Shredded Paper - Status
I took a look at the paper-only tower; the "only paper and coffee grounds" tower to be correct. (This is one of my heavily-tapered towers; descent of material ought to be facile).
First thing you will notice is that a week or two ago I enlarged the outlet chute to be the full width of the tower - twelve inches. Still material is not cascading out. That is why this morning I decided to take a closer look.
The material at the base was compacted. I had to work hard at wrenching it out with a pinch-bar. That, surely, is too compacted to make life fun for worms.
Some of the material is visible, swept to the right-hand side. All paper material that comes out will be tossed into the finishing bin, which can always use good bedding!
Castings are evident, the brown mass extending from the right-hand side of the tower. The black area is the black plastic garbage bag that lines the tower. Castings tells me that worms have been here.
To the left of the pinch bar is a knot in the tower frame, and an equal distance to the right of the pinch bar worms can be seen. Worms are active down here. They have not seemed to attack the exterior of the lower portion of the mass.
Again, I suspect the density of the mass is an obstacle. Given time they would probably attack it from the outside moving inwards, chomping away at the fringes.

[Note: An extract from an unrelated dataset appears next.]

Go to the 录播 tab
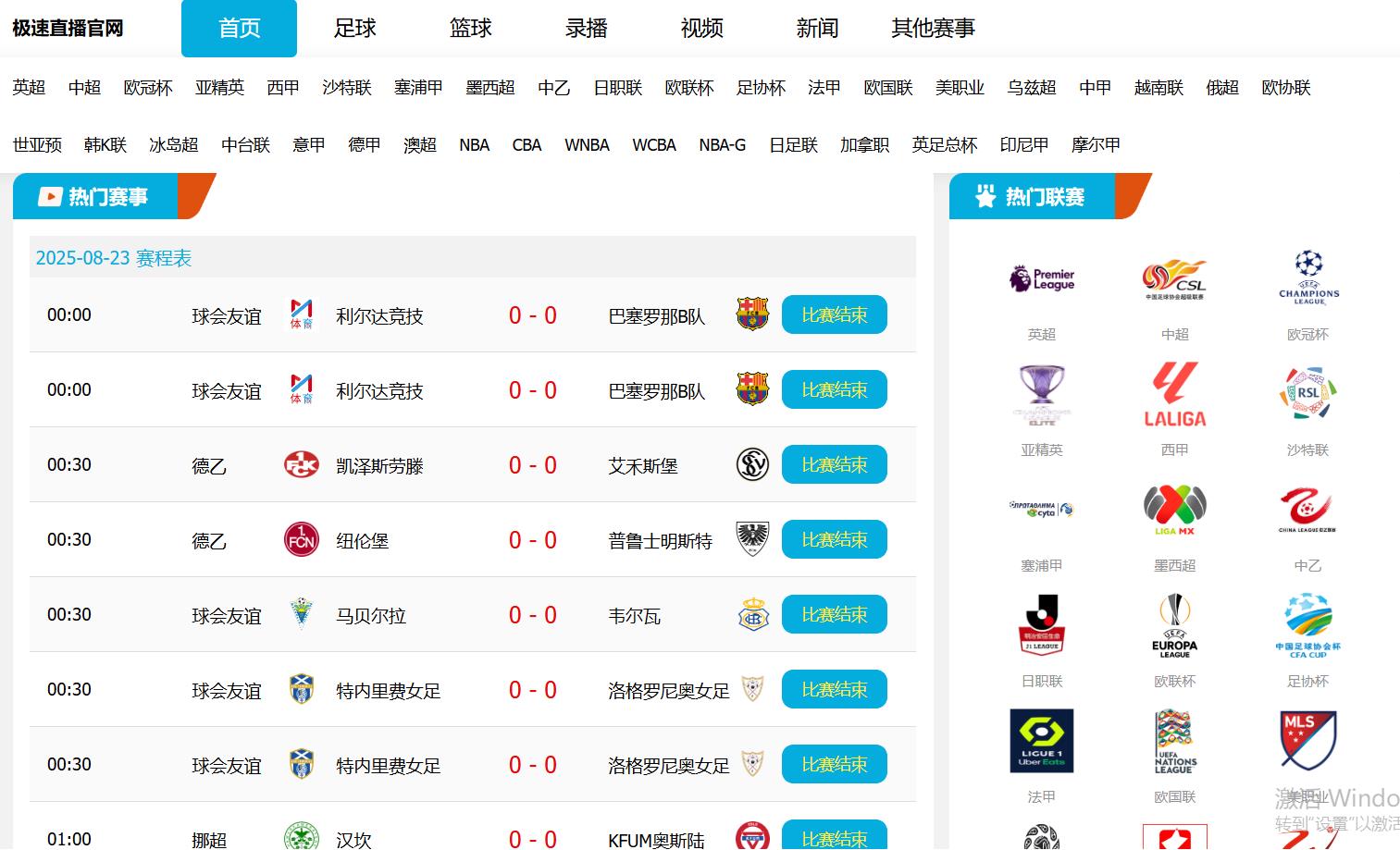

Within a few minutes, part of the suspended mass has fallen away. In the image below you can see slabs of very damp compressed shredded paper on the floor of the tower, and castings above and behind that. The upper mass of paper is slowly extruding itself downwards and another slab looks as if it is about to descend.
This is encouraging. It tells me that once the obstacle at the base of the tower is removed, material will descend promptly
Parts of the black plastic bag liner are evident. I rip away what I can see as it appears.
More material descends. Yes, those are big fat healthy pregnant worms dead centre of the image, and more worms just below them. You may find it hard to spot, but there is a big, luscious, fat, juicy egg visible quite near the top of the image. I have circled it for you.
I dragged about two gallons of material from the base before propping a sheet of wood against the base. I will check again in a week's time to see how we are getting on.
The finishing bin has received two gallons of wet shredded paper populated by big fat juicy pregnant worms. Just LOOK at the size of them.
Quite makes your mouth water, doesn't it.